GIVEN DATA:
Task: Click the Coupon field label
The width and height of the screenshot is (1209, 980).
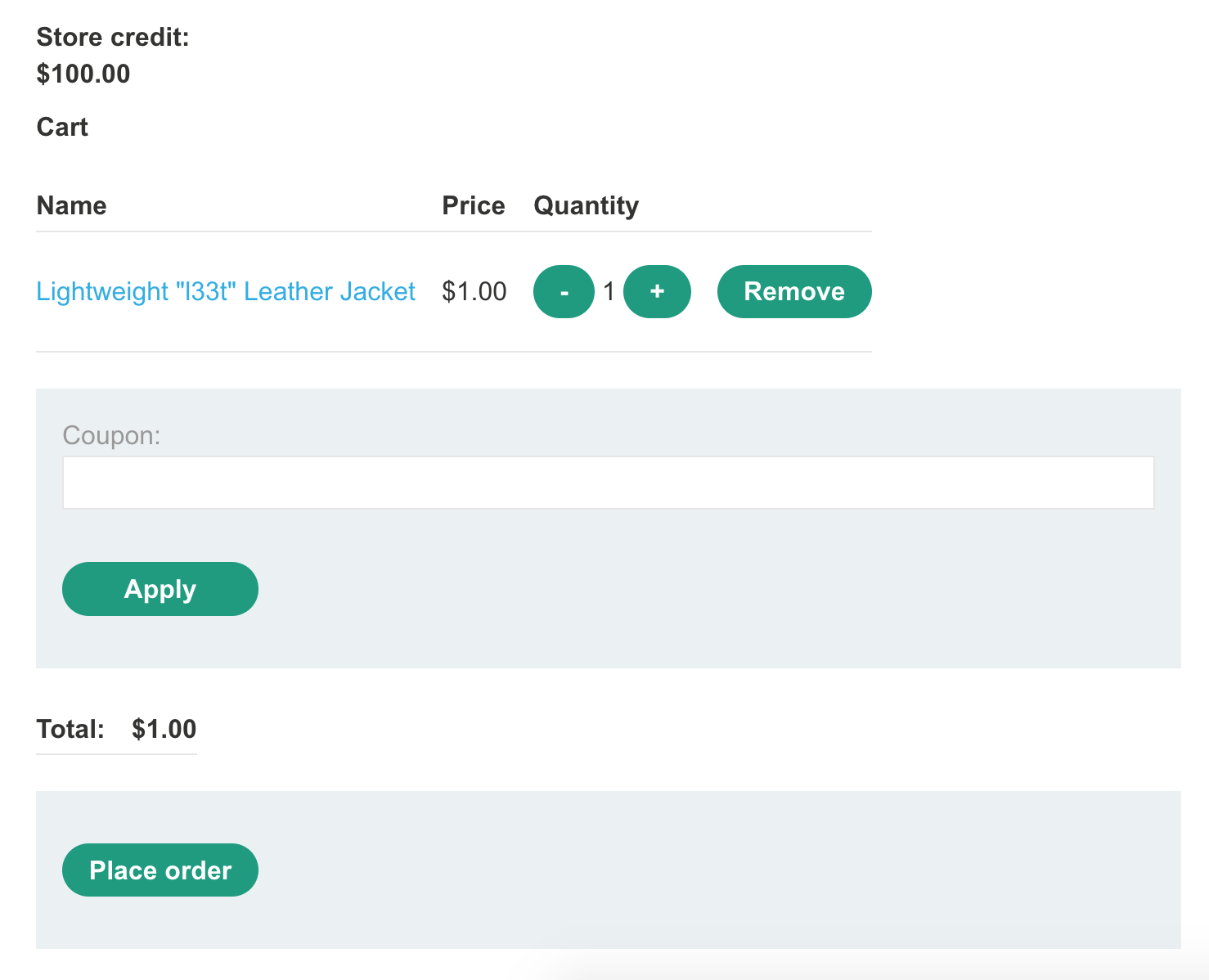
==
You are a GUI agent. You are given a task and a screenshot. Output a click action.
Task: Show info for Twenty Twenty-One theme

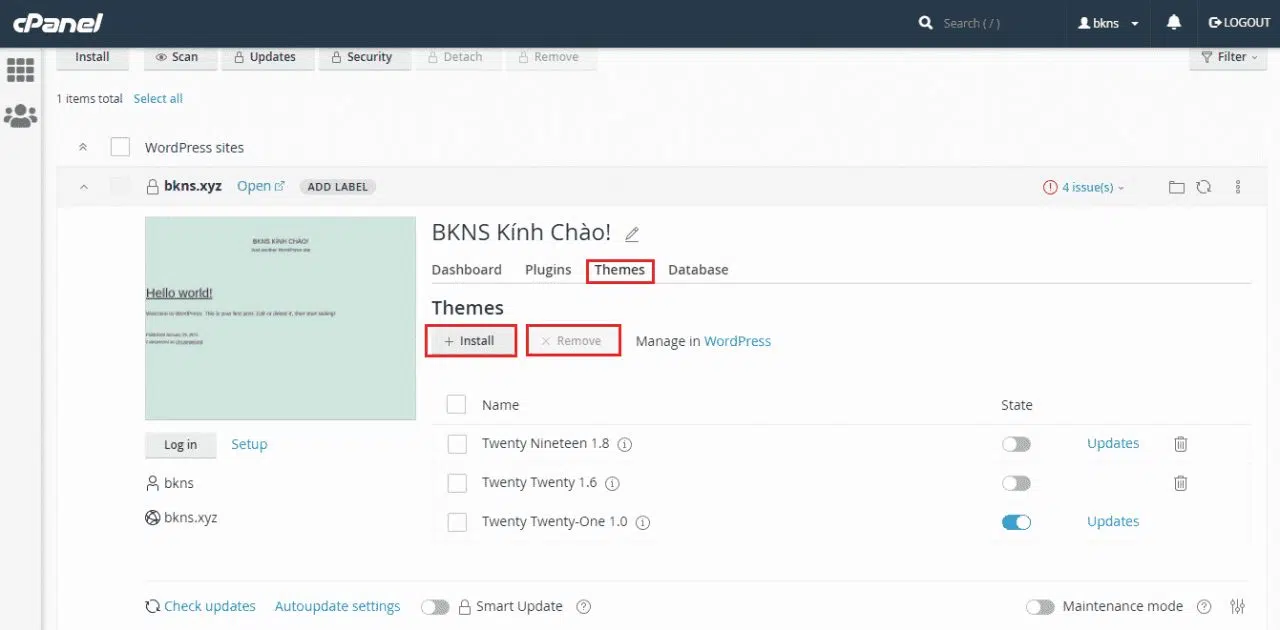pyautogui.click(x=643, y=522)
* * *
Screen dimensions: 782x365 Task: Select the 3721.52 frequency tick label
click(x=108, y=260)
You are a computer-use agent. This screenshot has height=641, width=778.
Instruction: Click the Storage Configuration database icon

EXERCISE INSTRUCTIONS: Which lines in the listing above hold the word "height"? Show each of them.

PROBLEM SOLUTION:
The width and height of the screenshot is (1209, 980).
You are a computer-use agent. This screenshot has height=641, width=778.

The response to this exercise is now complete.